Aus den verschiedensten Klettergebieten reisten sie in die Sächsische Schweiz. Sie kamen aus dem Ith, dem Rätikon, aus Köln und Salzburg, dem Frankenjura oder der Pfalz.

Zwei Tage verbrachten sie im Land der tausend Türme. Mit Freude, Konzentration und Können kämpften sie um den Titel des Red Bull Steinkönig.

Red Bull VideoClip „Junge, Du schaffst das!“ feuert Stefan seinen Seilpartner Till an, der am „Alten Weg“ des Amboß in ungewohnter Handrisstechnik ein Durchkommen sucht. „Allez“ ruft einer von links und „Bleib dran“ einer von rechts. In klassischen Elbandsteinwegen tummelten sich gemeinschaftlich Gebietsneulinge, von Konkurrenz und Wettkampfatmosphäre keine Spur.

Motiviert stürzten sich unsere Kletterer beim Finale des Red Bull Steinkönig in sächsische Risse, Verschneidungen und Kamine, legten Schlingen um Sanduhren und Felsschuppen, lasen chalk- und bohrhakenfreie Linien oder kämpften gegen „Flugangst“.Fünf, bis zu 90m lange Wege musste jedes Team am ersten Tag klettern, wenn es Chancen auf den Titel des Red Bull Steinkönig haben wollte. Ganz schön anspruchsvoll: Sogar geübte Sandsteinfreaks reißen solch ein Programm selten an einem Tag ab, sagt sportlicher Leiter Robert Hahn, der die Routenliste zusammengestellt hat.

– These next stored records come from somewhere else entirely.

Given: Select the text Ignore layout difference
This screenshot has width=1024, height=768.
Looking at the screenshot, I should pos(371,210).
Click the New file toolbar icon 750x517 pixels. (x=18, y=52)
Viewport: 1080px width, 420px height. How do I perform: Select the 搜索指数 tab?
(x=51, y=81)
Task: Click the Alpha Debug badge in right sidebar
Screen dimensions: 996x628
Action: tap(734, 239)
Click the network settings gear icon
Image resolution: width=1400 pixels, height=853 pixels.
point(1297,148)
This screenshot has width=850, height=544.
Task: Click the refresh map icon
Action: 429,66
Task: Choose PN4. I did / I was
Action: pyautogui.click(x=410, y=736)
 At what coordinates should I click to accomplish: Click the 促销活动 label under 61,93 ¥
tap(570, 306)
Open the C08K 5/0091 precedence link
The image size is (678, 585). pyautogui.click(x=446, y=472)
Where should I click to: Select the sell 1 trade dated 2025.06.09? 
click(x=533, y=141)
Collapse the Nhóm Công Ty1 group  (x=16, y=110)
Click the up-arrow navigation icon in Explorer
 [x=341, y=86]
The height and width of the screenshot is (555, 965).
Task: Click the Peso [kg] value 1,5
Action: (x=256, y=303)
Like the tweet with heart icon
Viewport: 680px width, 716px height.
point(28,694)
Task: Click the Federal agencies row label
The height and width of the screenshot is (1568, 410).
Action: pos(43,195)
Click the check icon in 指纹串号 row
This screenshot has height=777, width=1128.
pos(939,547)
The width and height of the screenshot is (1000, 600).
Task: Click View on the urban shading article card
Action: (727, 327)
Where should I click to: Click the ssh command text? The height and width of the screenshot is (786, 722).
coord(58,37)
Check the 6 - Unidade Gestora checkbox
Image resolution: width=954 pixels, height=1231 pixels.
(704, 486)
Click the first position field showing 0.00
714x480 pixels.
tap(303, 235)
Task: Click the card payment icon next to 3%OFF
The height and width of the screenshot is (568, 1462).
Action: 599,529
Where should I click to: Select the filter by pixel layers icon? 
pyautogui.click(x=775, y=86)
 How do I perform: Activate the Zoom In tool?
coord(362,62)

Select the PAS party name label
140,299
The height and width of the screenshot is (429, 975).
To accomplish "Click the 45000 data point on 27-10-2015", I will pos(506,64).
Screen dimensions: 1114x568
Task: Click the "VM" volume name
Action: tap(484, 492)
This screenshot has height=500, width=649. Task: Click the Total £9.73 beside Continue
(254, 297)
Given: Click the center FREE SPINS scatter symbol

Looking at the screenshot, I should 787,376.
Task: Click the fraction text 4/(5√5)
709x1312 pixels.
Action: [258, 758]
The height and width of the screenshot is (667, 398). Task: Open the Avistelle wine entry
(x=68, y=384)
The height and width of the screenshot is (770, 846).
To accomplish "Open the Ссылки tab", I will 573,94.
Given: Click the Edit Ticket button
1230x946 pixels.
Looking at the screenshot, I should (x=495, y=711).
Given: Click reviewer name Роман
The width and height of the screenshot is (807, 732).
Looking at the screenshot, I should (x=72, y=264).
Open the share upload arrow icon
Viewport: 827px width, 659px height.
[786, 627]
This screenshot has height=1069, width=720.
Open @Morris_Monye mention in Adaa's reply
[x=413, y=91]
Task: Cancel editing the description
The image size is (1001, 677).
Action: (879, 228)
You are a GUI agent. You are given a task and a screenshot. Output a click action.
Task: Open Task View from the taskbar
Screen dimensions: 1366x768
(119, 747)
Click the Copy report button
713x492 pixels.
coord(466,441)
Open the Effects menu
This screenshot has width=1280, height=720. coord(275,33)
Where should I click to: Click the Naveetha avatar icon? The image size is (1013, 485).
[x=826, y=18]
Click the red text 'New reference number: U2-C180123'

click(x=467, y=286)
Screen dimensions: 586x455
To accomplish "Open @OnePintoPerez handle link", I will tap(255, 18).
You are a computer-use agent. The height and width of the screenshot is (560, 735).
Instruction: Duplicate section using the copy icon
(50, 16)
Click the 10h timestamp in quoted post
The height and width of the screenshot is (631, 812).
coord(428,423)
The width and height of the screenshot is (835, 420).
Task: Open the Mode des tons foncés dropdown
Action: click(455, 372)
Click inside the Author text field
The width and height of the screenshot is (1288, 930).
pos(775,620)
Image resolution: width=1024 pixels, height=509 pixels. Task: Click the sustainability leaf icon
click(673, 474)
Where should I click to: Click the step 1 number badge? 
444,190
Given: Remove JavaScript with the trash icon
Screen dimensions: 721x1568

Gut 30 Grad hatte es am Freitag. Schwierige Bedingungen also, wenn man auf Magnesia verzichten muss und es je nach Sonnenstand auf geschickte Routenwahl in Schattenseiten ankommt.

Gewinner nach den zwei Tagen war am Ende die Seilschaft aus dem Rätikon Konrad Mathis und Mark Amann. Die beiden reisten schon vier Tage vor dem Wettkampf an, um ihr Gefühl für den Elbsandstein zu trainieren. Denn Übung und Erfahrung sind die halbe Miete beim Sächsischen Klettern. Im Wettkampf wählten die beiden zielstrebig die schwierigsten Routen.Hoch gepokert, denn wenn eine Seilschaft in einer Tour „verhungert“ und nicht beide Kletterer auf dem Gipfel ankommen, verliert sie Zeit und Punkte. Aber Mark und Konrad bewältigten als einzige den Königsweg, eine diffizile Verschneidung, verkrafteten einen Megaabflug in eine Knotenschlinge und holten sich verdient den Titel.